Notre schéma montre une estimation du développement de la productivité des secteurs public et privé. Comme il est relativement difficile d’évaluer la productivité de l’Etat et des secteurs y relatifs, celle-ci n’apparaît même pas du tout dans de nombreux calculs de la productivité. Après tout, les prix du marché font la plupart du temps défaut, et le recours alors fréquent aux coûts de revient contredit en réalité fondamentalement le sens d’une mesure de la productivité. Et pourtant: faute d’alternatives, nous nous basons sur la création de valeur ajoutée brute et le nombre d’employés en équivalents temps plein. Cela ne permet certes pas d’effectuer de comparaisons directes des données avec les chiffres de l’OCDE mentionnés jusqu’ici ; mais les graphiques donnent au moins une image approximative de la création de valeur et de la productivité du travail étatiques.

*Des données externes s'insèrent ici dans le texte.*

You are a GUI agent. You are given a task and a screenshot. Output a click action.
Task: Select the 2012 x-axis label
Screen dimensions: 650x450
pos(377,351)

Le résultat est plutôt dramatique : pour une augmentation de productivité de 23% dans le secteur privé entre 1997 et 2013, on constate en contrepartie une baisse de la productivité d’environ 11% dans le secteur étatique. Cela n’est pas vraiment étonnant, lorsque l’on observe le deuxième graphique sur la progression de l’emploi. Dans les 16 années représentées, l’emploi dans le secteur public a augmenté environ trois fois plus fortement que dans le secteur privé (en moyenne par année). En raison de l’exponentialité, l’augmentation de 42% sur l’ensemble de la période représente une croissance du nombre d’employé trois fois et demie plus élevée que dans le secteur privé.

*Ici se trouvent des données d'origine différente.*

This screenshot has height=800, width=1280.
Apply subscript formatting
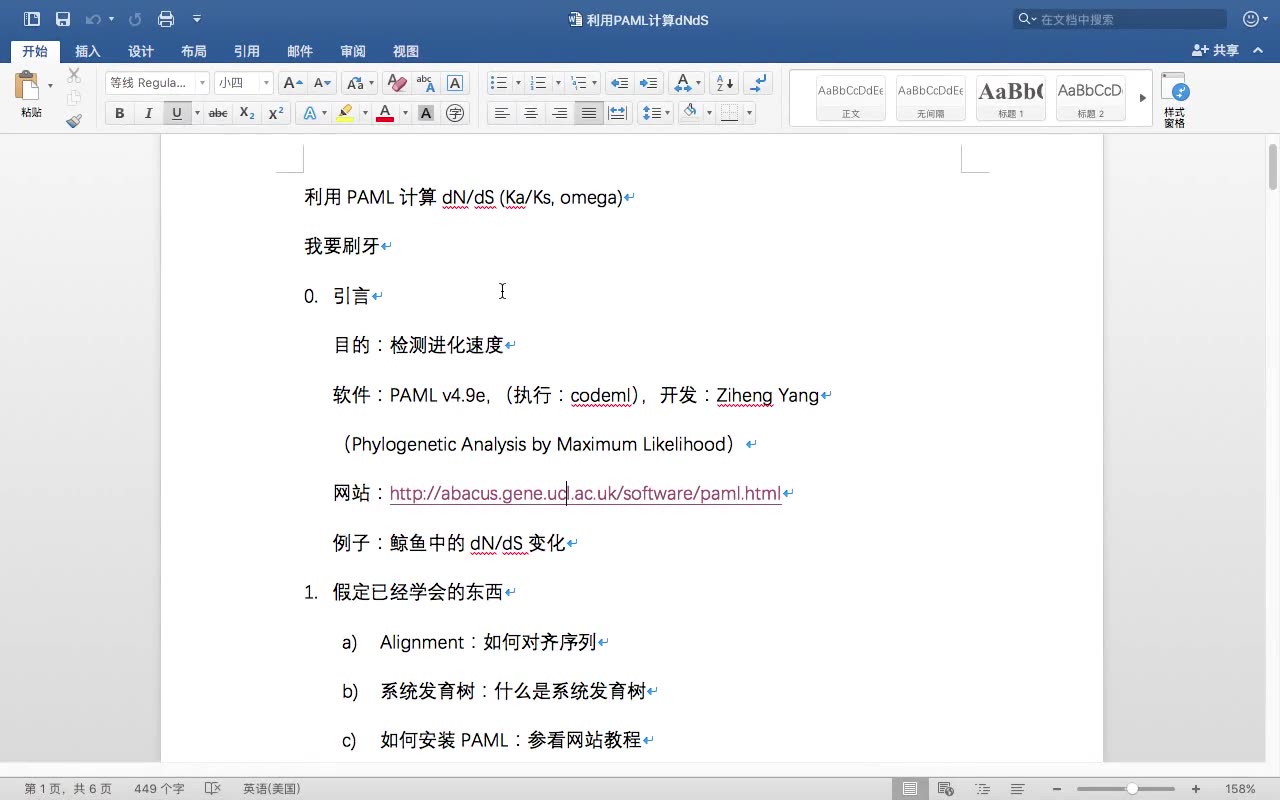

Une société sans équilibre

Une conclusion fondamentale peut être tirée de ces développements. Le découplage croissant des secteurs privé et public, tant pour la productivité que pour l’emploi, n’est pas une évolution réjouissante. Bien au contraire, elle est préoccupante. Certes, dans une société riche et vieillissante, il est possible d’argumenter que des parts toujours plus importantes de la création de valeur ajoutée doivent se faire dans l’éducation, la santé et les soins. Mais le risque de déséquilibre permanent de la société est très fort, si le secteur privé – dont la part globale aux emplois est en réduction et la productivité du travail toujours plus poussée à l’extrême – doit financer un secteur public peu productif, mais qui ne cesse de grandir.

Un avenir plus prometteur pourrait être assuré par l’instauration d’un frein au personnel dans le secteur public (en prévoyant par exemple une croissance moins que proportionnelle pour l’administration publique et donc plus que proportionnelle, mais limitée pour l’éducation, la santé et le domaine des soins). Des efforts visant à augmenter significativement la croissance de la productivité dans le secteur public sont également souhaitables.

Cet article est paru dans le journal «Neue Zürcher Zeitung» du 27 février 2016.
Avec l’aimable autorisation de la «Neue Zürcher Zeitung».